Tâche à accomplir
Poursuivez le texte sur l'histoire de la traite négrière à partir de sa dernière phrase.

L'histoire globale est forcement comparative,
« A l'heure de l'histoire mémoire, une déportation organisée d'êtres humains, la plus importante de tous les temps, continue ainsi d'être largement oubliée »,
« L'analyste qui reconstitue les événements a posteriori a trop souvent tendance à considérer que le déroulement qu'il a lui-même contribué à construire correspond à quelque chose de logique et d'inéluctable . On sait évidemment qu'il n'en est rien ».
La partie introductive de l'ouvrage d'Olivier Petré-Grenouilleau expose l'engrenage négrier avec l'invention de la traite et la place de l'Afrique noire comme acteur à part entière de cette traite. Une série de thématiques seront abordées autour du rôle de l'expansion musulmane, le choix du système de plantation américaine, de la main d'oeuvre africaine différenciée de la main d'oeuvre amérindienne et des travailleurs blancs sous contrat, la place de la traite dans l'organisation fonctionnelle de l'Afrique noire.

Enregistrements
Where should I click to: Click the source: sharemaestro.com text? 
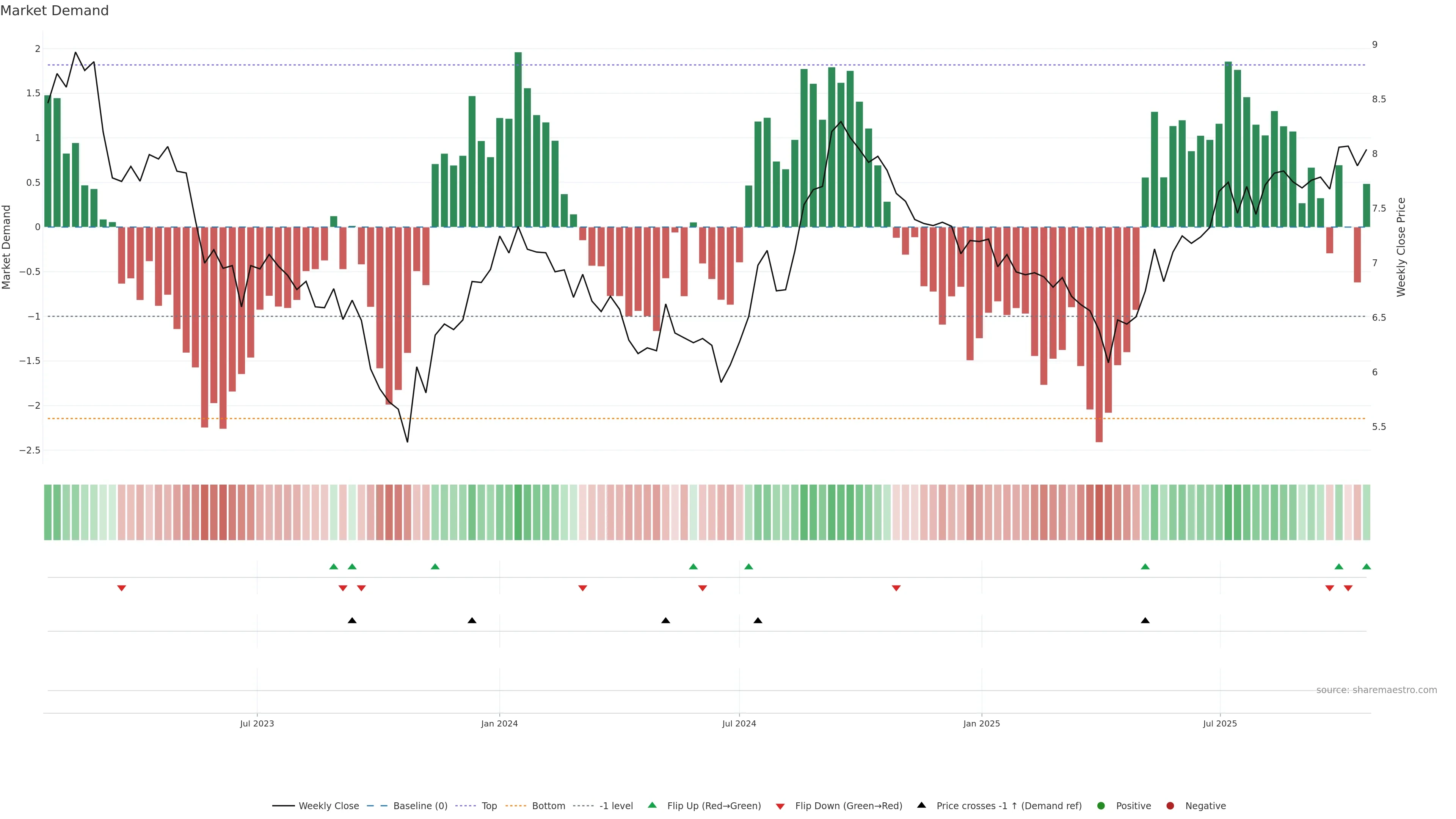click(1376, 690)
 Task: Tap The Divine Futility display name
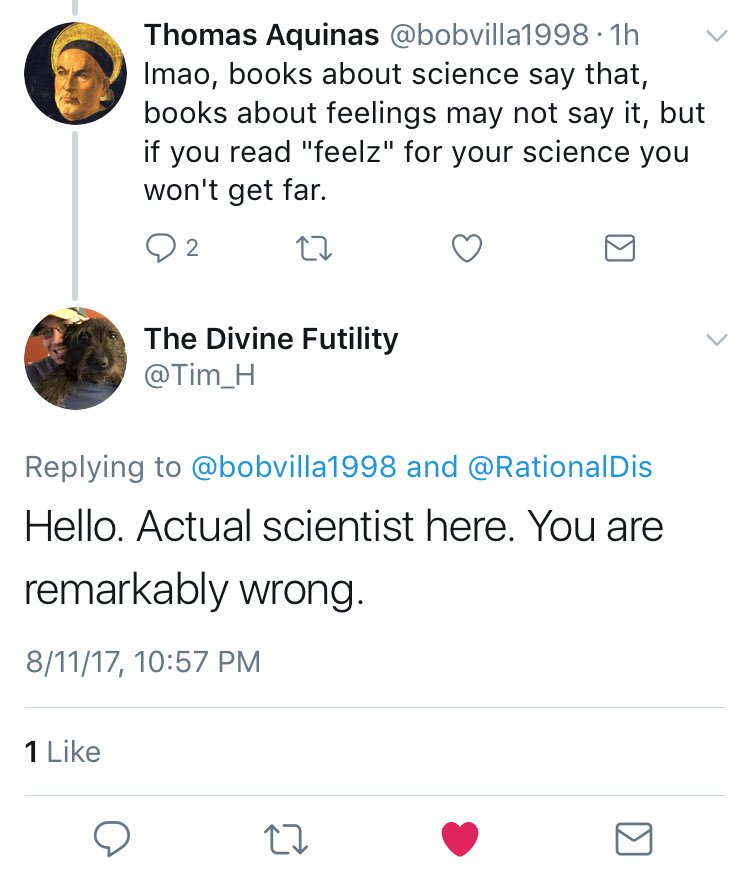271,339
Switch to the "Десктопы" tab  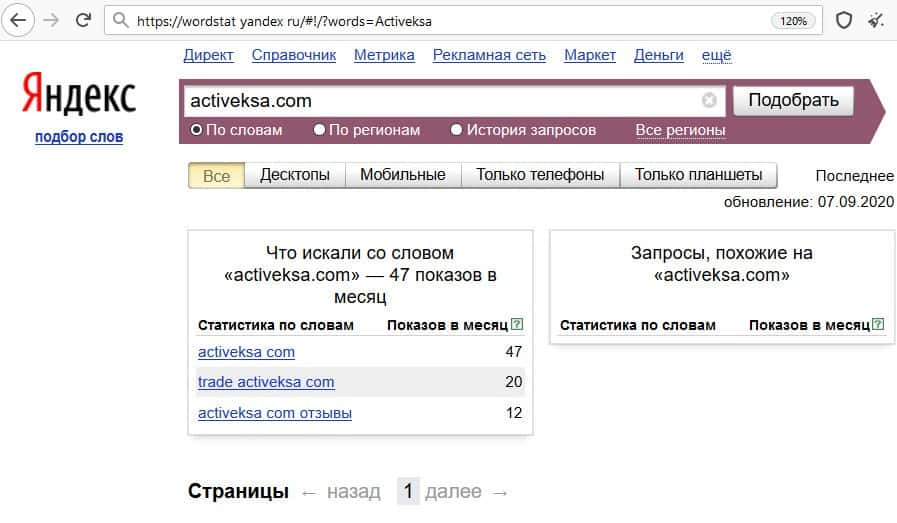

Réponse au problème
La première partie du livre présente l'essor et l'évolution des traites négrières. L'analyse fouille les modes de production des esclaves, le rôle des pouvoirs en place et celui des entrepreneurs privés. Les traites orientales et internes seront comparées aux traites occidentales entre autres pour l'acquisition et le transport des esclaves.

Le flux et le reflux des traites donnent lieu à une analyse quantitative, les hypothèses chiffrées sont assises sur le croisement des données disponibles ou d'hypothèses argumentées permettant d'élaborer des scénarii plausibles tant pour les traites occidentales, que pour les traites internes.

A l'issue de cette partie, l'auteur fait ressortir que « tout en étant connectées, traites occidentales, orientale et africaine continuèrent sur le temps long à répondre à leurs propres logiques. »

La seconde partie décrit les processus abolitionnistes avec notamment des développements sur les sources du mouvement abolitionniste, l'exemplarité et l'importance du modèle britannique. La « machine » abolitionniste nécessitera de convaincre pour interdire, de réprimer pour faire cesser. Les « adieux qui n'en finissent pas » se déclineront de manière différentes suivant les zones géographiques.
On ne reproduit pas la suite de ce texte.